— Start Reading passage —

California Woman Accused Of $300 Million Liquor License Financing Ponzi Scheme

The Securities and Exchange Commission has filed an emergency enforcement action against a California woman accusing her of running a massive $300 million fraudulent scheme involving liquor licenses that essentially operated as a Ponzi scheme by using new investor funds to pay fictitious returns to existing investors.  Gina Champion-Cain, of San Diego, California, and her entity ANI Development, LLC (“ANI Development”), were accused of violating federal securities laws in a Complaint filed on Thursday.  Another company operated by Champion-Cain, American National Investments, Inc. (“American National”), another entity founded and operated by Champion-Cain and an alleged affiliate of ANI Development, is also named in the action as a relief defendant.  The Commission announced that Champion-Cain has agreed to entry of a preliminary injunction, asset freeze, and the appointment of a receiver over ANI and the relief defendant.  

According to the Complaint, Cain began offering investors the chance to make high-interest short-term loans to applicants seeking California liquor licenses sometime in 2012.  Cain told investors that their funds would be used to loan the license purchase price required to be escrowed during the purchase process which at completion would then generate an interest payment to be split by ANI and the investor. 

Cain’s first investor, a high net-worth real estate investor who had previously invested with Cain, prepared an escrow agreement that provided, among other things, that his investment would only be used for the promised purpose and that his money would be kept in an escrow account for the duration of the license transfer process.  The SEC claims that Cain falsely told investors she had cleared the form of the escrow company and that Cain also warned investors not to contact the company, in one instance emailing the escrow company and instructing them:

“[I]f they call asking about escrow agreements and alcohol licenses, blah, blah, blah… just say ‘SURE WHATEVER NOW SHOW ME THE MONEY… HAHAHAHA’” 

After Cain’s first investor personally invested approximately $250 million through accrued principal and interest rollovers, he began to bring in other investors who were provided with a list of potential liquor licenses they could fund that Cain claimed to have received from a California attorney.  Accoridng to the SEC, that list “contained largely cancelled or expired liquor licenses.” ANI also raised funds from a second investor group that were provided with short-term promissory notes promising annual returns ranging from 15%-25% depending on the loan type.  Investors were provided with an escrow agreement signed by the company’s escrow officer.

— End Reading passage —
— Start Recorded data —

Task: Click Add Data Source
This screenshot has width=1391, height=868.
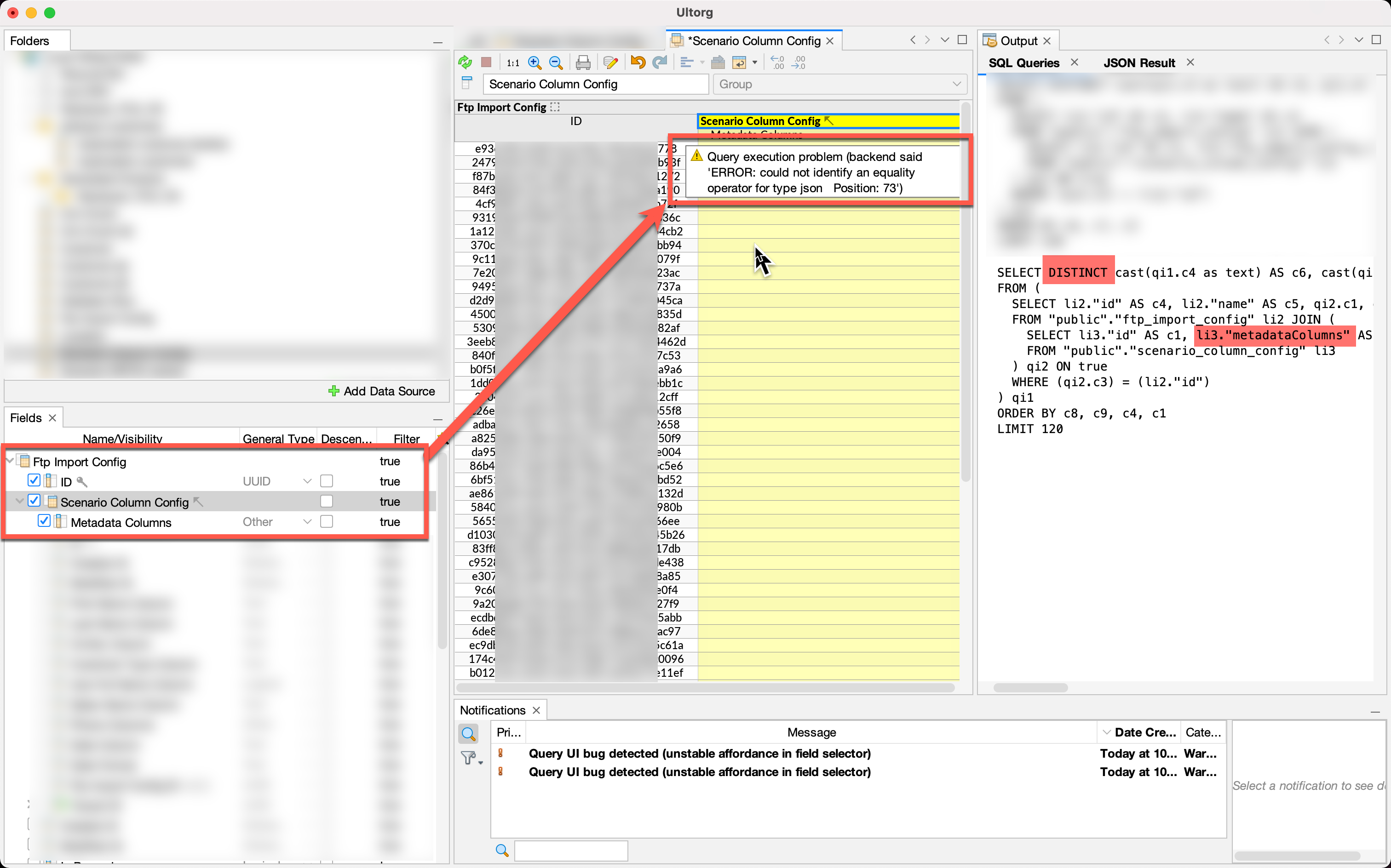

— End Recorded data —

■ **Exercise details**
Answer these from the article on the liquor license scheme:
(a) In what year did Cain begin offering investors short-term loans to liquor license applicants?
(b) What range of annual returns did the promissory notes promise the second investor group?
(c) According to the SEC, what did the list of potential liquor licenses largely contain?

■ **Exercise response**
(a) 2012
(b) 15%-25%, depending on the loan type
(c) Cancelled or expired liquor licenses